Patienten mit Tellerprotokoll (%)

37,7 ± 9,8

5,1 ± 0,7

0,04

Patienten mit SGA (%)

6,7 ± 3,4

0 ± 0

0,13

Patienten mit Albumin (%)

31,6 ± 10,3

3,6 ± 0,6

0,06

Schlussfolgerungen:

  • Die formale Umsetzung des obligaten Screenings wird zu > 90% erreicht, jedoch weckt der sehr niedrige Anteil von Patienten mit NRS ≥3 Zweifel an seiner korrekten Durchführung.

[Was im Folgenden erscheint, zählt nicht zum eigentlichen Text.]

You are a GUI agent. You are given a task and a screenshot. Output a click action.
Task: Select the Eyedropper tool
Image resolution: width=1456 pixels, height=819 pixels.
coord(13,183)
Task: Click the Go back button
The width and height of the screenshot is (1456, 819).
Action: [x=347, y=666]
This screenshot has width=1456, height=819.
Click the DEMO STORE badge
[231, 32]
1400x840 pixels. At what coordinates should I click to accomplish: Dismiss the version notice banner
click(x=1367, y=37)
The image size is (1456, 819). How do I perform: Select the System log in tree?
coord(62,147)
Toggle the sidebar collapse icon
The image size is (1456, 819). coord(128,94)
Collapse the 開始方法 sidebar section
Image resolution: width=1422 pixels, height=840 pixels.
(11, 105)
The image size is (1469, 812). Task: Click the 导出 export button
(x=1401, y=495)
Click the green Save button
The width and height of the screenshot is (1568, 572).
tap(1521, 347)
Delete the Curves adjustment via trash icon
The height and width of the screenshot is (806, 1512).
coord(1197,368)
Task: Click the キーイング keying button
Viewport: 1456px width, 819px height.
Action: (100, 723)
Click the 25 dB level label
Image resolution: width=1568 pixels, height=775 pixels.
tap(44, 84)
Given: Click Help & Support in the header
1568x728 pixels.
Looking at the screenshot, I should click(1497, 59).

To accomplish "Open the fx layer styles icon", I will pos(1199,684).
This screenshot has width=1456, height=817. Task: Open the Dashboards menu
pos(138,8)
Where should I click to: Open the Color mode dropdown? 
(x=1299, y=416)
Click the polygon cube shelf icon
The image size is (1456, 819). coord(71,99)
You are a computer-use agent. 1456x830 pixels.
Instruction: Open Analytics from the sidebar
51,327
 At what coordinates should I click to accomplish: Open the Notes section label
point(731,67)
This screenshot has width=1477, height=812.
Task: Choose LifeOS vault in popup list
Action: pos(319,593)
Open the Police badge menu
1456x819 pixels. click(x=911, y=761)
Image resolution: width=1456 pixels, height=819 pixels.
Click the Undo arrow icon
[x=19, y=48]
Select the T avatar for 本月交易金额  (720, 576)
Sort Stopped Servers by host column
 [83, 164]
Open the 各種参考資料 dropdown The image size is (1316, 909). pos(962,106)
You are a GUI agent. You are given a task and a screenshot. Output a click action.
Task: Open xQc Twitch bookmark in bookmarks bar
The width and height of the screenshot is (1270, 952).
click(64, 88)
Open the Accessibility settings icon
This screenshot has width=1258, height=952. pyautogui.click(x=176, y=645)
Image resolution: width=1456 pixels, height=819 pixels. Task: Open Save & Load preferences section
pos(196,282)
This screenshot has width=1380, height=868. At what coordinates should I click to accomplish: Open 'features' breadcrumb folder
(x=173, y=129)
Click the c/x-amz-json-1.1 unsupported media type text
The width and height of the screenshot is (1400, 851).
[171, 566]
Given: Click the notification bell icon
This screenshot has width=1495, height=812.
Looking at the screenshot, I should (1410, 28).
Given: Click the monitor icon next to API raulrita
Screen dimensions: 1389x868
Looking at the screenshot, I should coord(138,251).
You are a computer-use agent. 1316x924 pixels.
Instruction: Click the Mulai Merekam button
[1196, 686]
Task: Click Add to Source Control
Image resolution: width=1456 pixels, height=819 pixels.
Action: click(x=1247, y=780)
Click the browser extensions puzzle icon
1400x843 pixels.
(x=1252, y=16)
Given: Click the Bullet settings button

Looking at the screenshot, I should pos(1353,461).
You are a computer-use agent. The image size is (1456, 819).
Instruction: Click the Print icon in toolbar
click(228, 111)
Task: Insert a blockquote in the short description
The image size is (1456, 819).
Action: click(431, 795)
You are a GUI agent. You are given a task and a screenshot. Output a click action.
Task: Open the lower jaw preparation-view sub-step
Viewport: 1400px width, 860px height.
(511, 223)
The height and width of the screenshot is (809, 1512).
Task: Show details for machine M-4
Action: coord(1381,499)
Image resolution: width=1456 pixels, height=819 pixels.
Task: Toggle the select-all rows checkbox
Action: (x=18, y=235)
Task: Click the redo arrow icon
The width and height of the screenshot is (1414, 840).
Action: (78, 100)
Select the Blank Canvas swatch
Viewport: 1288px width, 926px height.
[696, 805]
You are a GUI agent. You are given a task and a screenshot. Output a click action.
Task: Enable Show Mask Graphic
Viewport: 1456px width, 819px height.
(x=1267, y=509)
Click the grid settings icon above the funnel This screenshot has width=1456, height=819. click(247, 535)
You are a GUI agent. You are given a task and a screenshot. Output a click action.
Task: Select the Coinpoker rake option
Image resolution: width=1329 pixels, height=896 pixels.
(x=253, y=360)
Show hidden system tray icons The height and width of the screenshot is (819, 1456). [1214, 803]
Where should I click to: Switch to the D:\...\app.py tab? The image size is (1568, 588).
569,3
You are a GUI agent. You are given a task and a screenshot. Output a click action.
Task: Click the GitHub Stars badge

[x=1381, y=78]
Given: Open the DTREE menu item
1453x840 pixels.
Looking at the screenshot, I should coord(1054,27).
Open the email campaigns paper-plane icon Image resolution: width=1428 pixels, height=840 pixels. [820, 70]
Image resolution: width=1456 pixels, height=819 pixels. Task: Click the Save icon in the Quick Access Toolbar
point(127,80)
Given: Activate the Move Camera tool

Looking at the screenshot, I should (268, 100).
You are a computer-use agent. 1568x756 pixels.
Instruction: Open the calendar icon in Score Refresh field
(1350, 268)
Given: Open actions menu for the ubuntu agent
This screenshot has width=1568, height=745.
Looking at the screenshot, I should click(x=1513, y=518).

  • Die Erhebung des SGA durch die Ärzte erfolgt nahezu nicht, während die Anordnung der Laborbestimmung Albumin durch die Ärzte in vergleichbar hohem Maße erfolgt wie die Anfertigung des Tellerprotokolls durch die Pflege. Die Empfehlung des SGA zur Diagnose der Mangelernährung erscheint somit praxisfremd.

  • Die „Verordnung“ eines obligaten Screenings ohne Verfügbarkeit eines Ernährungsteams läuft Gefahr einer sinnentleerten und für den Patienten nutzlosen Maßnahme.